▶ GOAL: Echo every line of the records below, keeping each one unchanged.

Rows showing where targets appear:
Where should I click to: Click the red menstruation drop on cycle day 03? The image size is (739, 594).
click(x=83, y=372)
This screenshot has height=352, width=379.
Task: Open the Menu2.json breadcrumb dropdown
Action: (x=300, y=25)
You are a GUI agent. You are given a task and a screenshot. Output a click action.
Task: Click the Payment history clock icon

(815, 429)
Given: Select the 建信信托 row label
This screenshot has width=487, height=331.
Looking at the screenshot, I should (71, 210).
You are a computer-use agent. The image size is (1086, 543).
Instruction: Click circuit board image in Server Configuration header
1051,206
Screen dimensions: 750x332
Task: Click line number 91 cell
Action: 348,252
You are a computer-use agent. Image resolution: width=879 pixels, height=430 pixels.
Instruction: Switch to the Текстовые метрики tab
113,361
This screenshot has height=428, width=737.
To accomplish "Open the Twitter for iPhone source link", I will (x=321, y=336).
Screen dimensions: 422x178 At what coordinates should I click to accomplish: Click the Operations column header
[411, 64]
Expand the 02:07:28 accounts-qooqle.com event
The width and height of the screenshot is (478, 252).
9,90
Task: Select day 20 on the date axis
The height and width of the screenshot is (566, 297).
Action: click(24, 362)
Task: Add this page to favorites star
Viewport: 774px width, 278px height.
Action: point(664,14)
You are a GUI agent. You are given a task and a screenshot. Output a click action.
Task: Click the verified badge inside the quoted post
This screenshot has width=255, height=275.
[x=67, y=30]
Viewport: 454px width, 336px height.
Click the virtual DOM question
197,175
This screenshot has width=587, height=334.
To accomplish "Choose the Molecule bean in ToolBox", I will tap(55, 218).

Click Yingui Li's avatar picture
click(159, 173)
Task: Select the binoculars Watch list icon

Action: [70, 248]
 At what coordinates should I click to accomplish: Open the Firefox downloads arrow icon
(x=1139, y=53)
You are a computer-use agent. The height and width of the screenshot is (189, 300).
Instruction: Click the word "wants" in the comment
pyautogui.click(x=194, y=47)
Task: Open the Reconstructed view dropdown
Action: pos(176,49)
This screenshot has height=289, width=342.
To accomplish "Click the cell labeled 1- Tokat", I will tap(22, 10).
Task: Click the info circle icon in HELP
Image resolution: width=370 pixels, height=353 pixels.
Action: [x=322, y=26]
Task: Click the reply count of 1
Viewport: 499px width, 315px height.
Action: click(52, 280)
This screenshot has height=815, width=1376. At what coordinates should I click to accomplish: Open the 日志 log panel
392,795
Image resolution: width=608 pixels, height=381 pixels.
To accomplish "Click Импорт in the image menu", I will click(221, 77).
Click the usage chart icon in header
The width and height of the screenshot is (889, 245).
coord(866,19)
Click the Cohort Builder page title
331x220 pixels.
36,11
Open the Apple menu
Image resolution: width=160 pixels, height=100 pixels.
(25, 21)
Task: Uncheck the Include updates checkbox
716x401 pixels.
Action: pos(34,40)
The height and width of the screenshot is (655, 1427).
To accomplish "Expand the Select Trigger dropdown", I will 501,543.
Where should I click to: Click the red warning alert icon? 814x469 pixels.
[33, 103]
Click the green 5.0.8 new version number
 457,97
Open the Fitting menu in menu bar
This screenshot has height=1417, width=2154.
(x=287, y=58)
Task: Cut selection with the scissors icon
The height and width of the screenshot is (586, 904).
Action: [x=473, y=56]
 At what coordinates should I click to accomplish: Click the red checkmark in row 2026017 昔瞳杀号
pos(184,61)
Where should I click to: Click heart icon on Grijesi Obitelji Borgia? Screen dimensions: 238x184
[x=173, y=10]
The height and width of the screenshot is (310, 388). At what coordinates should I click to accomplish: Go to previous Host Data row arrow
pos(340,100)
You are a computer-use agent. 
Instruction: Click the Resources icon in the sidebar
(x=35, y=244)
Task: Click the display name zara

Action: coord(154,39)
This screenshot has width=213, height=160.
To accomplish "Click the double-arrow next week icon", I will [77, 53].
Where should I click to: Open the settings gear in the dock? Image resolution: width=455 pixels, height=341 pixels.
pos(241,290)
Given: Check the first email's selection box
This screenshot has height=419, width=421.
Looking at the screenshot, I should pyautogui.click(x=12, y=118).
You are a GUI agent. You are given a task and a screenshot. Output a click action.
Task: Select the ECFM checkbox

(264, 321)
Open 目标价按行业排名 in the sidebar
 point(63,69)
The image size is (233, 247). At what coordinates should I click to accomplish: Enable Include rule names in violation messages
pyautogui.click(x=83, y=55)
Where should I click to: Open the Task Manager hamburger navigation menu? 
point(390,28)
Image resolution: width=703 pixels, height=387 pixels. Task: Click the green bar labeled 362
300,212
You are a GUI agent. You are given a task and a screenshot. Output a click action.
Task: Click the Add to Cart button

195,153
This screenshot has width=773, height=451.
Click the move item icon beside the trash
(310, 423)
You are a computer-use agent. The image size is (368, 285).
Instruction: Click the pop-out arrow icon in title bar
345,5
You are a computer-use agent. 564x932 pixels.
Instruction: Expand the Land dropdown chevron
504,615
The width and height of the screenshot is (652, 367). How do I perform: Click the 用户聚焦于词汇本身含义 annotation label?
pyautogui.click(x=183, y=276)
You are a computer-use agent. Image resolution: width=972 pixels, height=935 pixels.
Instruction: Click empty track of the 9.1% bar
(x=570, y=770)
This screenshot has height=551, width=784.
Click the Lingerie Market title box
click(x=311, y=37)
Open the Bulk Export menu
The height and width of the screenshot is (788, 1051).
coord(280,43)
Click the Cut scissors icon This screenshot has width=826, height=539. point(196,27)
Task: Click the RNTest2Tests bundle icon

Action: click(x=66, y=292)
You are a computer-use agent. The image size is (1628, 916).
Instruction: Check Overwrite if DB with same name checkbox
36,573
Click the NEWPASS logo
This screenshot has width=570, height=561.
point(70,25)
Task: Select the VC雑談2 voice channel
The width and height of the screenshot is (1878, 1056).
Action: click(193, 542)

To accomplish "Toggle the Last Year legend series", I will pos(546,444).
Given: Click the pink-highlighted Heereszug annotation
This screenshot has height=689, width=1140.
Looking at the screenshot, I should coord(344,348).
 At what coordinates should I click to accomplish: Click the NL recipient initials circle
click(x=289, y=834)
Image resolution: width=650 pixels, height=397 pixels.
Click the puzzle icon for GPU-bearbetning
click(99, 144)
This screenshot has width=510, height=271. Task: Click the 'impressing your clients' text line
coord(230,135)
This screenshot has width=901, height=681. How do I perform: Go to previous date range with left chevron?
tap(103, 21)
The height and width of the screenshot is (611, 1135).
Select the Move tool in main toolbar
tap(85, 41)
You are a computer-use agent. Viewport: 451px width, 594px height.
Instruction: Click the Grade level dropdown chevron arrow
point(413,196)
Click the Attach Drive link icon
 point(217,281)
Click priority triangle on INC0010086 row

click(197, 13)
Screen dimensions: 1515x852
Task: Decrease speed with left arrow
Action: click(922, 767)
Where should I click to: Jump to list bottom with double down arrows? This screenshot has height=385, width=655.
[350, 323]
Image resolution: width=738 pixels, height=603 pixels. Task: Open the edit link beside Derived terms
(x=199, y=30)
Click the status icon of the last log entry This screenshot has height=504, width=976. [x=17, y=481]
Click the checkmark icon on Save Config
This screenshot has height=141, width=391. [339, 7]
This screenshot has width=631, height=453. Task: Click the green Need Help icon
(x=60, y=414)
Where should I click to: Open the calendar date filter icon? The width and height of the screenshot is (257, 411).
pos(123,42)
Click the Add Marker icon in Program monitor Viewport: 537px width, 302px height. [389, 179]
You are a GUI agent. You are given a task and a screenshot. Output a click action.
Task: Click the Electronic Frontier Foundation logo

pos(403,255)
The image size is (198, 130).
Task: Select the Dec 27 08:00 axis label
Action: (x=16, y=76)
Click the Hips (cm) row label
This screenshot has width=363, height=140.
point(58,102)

▶ THE SOLUTION:
Where should I click to: Click the red menstruation drop on cycle day 03? The image size is (739, 594).
click(x=83, y=372)
This screenshot has height=352, width=379.
Task: Open the Menu2.json breadcrumb dropdown
Action: (x=300, y=25)
You are a GUI agent. You are given a task and a screenshot. Output a click action.
Task: Click the Payment history clock icon

(815, 429)
Given: Select the 建信信托 row label
This screenshot has width=487, height=331.
Looking at the screenshot, I should (71, 210).
You are a computer-use agent. The image size is (1086, 543).
Instruction: Click circuit board image in Server Configuration header
1051,206
Screen dimensions: 750x332
Task: Click line number 91 cell
Action: 348,252
You are a computer-use agent. Image resolution: width=879 pixels, height=430 pixels.
Instruction: Switch to the Текстовые метрики tab
113,361
This screenshot has height=428, width=737.
To accomplish "Open the Twitter for iPhone source link", I will (x=321, y=336).
Screen dimensions: 422x178 At what coordinates should I click to accomplish: Click the Operations column header
[411, 64]
Expand the 02:07:28 accounts-qooqle.com event
The width and height of the screenshot is (478, 252).
9,90
Task: Select day 20 on the date axis
The height and width of the screenshot is (566, 297).
Action: click(24, 362)
Task: Add this page to favorites star
Viewport: 774px width, 278px height.
Action: point(664,14)
You are a GUI agent. You are given a task and a screenshot. Output a click action.
Task: Click the verified badge inside the quoted post
This screenshot has width=255, height=275.
[x=67, y=30]
Viewport: 454px width, 336px height.
Click the virtual DOM question
197,175
This screenshot has width=587, height=334.
To accomplish "Choose the Molecule bean in ToolBox", I will tap(55, 218).

Click Yingui Li's avatar picture
click(159, 173)
Task: Select the binoculars Watch list icon

Action: [70, 248]
 At what coordinates should I click to accomplish: Open the Firefox downloads arrow icon
(x=1139, y=53)
You are a computer-use agent. The height and width of the screenshot is (189, 300).
Instruction: Click the word "wants" in the comment
pyautogui.click(x=194, y=47)
Task: Open the Reconstructed view dropdown
Action: pos(176,49)
This screenshot has height=289, width=342.
To accomplish "Click the cell labeled 1- Tokat", I will tap(22, 10).
Task: Click the info circle icon in HELP
Image resolution: width=370 pixels, height=353 pixels.
Action: [x=322, y=26]
Task: Click the reply count of 1
Viewport: 499px width, 315px height.
Action: click(52, 280)
This screenshot has height=815, width=1376. At what coordinates should I click to accomplish: Open the 日志 log panel
392,795
Image resolution: width=608 pixels, height=381 pixels.
To accomplish "Click Импорт in the image menu", I will click(221, 77).
Click the usage chart icon in header
The width and height of the screenshot is (889, 245).
coord(866,19)
Click the Cohort Builder page title
331x220 pixels.
36,11
Open the Apple menu
Image resolution: width=160 pixels, height=100 pixels.
(25, 21)
Task: Uncheck the Include updates checkbox
716x401 pixels.
Action: pos(34,40)
The height and width of the screenshot is (655, 1427).
To accomplish "Expand the Select Trigger dropdown", I will 501,543.
Where should I click to: Click the red warning alert icon? 814x469 pixels.
[33, 103]
Click the green 5.0.8 new version number
 457,97
Open the Fitting menu in menu bar
This screenshot has height=1417, width=2154.
(x=287, y=58)
Task: Cut selection with the scissors icon
The height and width of the screenshot is (586, 904).
Action: [x=473, y=56]
 At what coordinates should I click to accomplish: Click the red checkmark in row 2026017 昔瞳杀号
pos(184,61)
Where should I click to: Click heart icon on Grijesi Obitelji Borgia? Screen dimensions: 238x184
[x=173, y=10]
The height and width of the screenshot is (310, 388). At what coordinates should I click to accomplish: Go to previous Host Data row arrow
pos(340,100)
You are a computer-use agent. 
Instruction: Click the Resources icon in the sidebar
(x=35, y=244)
Task: Click the display name zara

Action: coord(154,39)
This screenshot has width=213, height=160.
To accomplish "Click the double-arrow next week icon", I will [77, 53].
Where should I click to: Open the settings gear in the dock? Image resolution: width=455 pixels, height=341 pixels.
pos(241,290)
Given: Check the first email's selection box
This screenshot has height=419, width=421.
Looking at the screenshot, I should pyautogui.click(x=12, y=118).
You are a GUI agent. You are given a task and a screenshot. Output a click action.
Task: Select the ECFM checkbox

(264, 321)
Open 目标价按行业排名 in the sidebar
 point(63,69)
The image size is (233, 247). At what coordinates should I click to accomplish: Enable Include rule names in violation messages
pyautogui.click(x=83, y=55)
Where should I click to: Open the Task Manager hamburger navigation menu? 
point(390,28)
Image resolution: width=703 pixels, height=387 pixels. Task: Click the green bar labeled 362
300,212
You are a GUI agent. You are given a task and a screenshot. Output a click action.
Task: Click the Add to Cart button

195,153
This screenshot has width=773, height=451.
Click the move item icon beside the trash
(310, 423)
You are a computer-use agent. The image size is (368, 285).
Instruction: Click the pop-out arrow icon in title bar
345,5
You are a computer-use agent. 564x932 pixels.
Instruction: Expand the Land dropdown chevron
504,615
The width and height of the screenshot is (652, 367). How do I perform: Click the 用户聚焦于词汇本身含义 annotation label?
pyautogui.click(x=183, y=276)
You are a computer-use agent. Image resolution: width=972 pixels, height=935 pixels.
Instruction: Click empty track of the 9.1% bar
(x=570, y=770)
This screenshot has height=551, width=784.
Click the Lingerie Market title box
click(x=311, y=37)
Open the Bulk Export menu
The height and width of the screenshot is (788, 1051).
coord(280,43)
Click the Cut scissors icon This screenshot has width=826, height=539. point(196,27)
Task: Click the RNTest2Tests bundle icon

Action: click(x=66, y=292)
You are a computer-use agent. The image size is (1628, 916).
Instruction: Check Overwrite if DB with same name checkbox
36,573
Click the NEWPASS logo
This screenshot has width=570, height=561.
point(70,25)
Task: Select the VC雑談2 voice channel
The width and height of the screenshot is (1878, 1056).
Action: click(193, 542)

To accomplish "Toggle the Last Year legend series", I will pos(546,444).
Given: Click the pink-highlighted Heereszug annotation
This screenshot has height=689, width=1140.
Looking at the screenshot, I should coord(344,348).
 At what coordinates should I click to accomplish: Click the NL recipient initials circle
click(x=289, y=834)
Image resolution: width=650 pixels, height=397 pixels.
Click the puzzle icon for GPU-bearbetning
click(99, 144)
This screenshot has width=510, height=271. Task: Click the 'impressing your clients' text line
coord(230,135)
This screenshot has width=901, height=681. How do I perform: Go to previous date range with left chevron?
tap(103, 21)
The height and width of the screenshot is (611, 1135).
Select the Move tool in main toolbar
tap(85, 41)
You are a computer-use agent. Viewport: 451px width, 594px height.
Instruction: Click the Grade level dropdown chevron arrow
point(413,196)
Click the Attach Drive link icon
 point(217,281)
Click priority triangle on INC0010086 row

click(197, 13)
Screen dimensions: 1515x852
Task: Decrease speed with left arrow
Action: click(922, 767)
Where should I click to: Jump to list bottom with double down arrows? This screenshot has height=385, width=655.
[350, 323]
Image resolution: width=738 pixels, height=603 pixels. Task: Open the edit link beside Derived terms
(x=199, y=30)
Click the status icon of the last log entry This screenshot has height=504, width=976. [x=17, y=481]
Click the checkmark icon on Save Config
This screenshot has height=141, width=391. [339, 7]
This screenshot has width=631, height=453. Task: Click the green Need Help icon
(x=60, y=414)
Where should I click to: Open the calendar date filter icon? The width and height of the screenshot is (257, 411).
pos(123,42)
Click the Add Marker icon in Program monitor Viewport: 537px width, 302px height. [389, 179]
You are a GUI agent. You are given a task and a screenshot. Output a click action.
Task: Click the Electronic Frontier Foundation logo

pos(403,255)
The image size is (198, 130).
Task: Select the Dec 27 08:00 axis label
Action: (x=16, y=76)
Click the Hips (cm) row label
This screenshot has width=363, height=140.
point(58,102)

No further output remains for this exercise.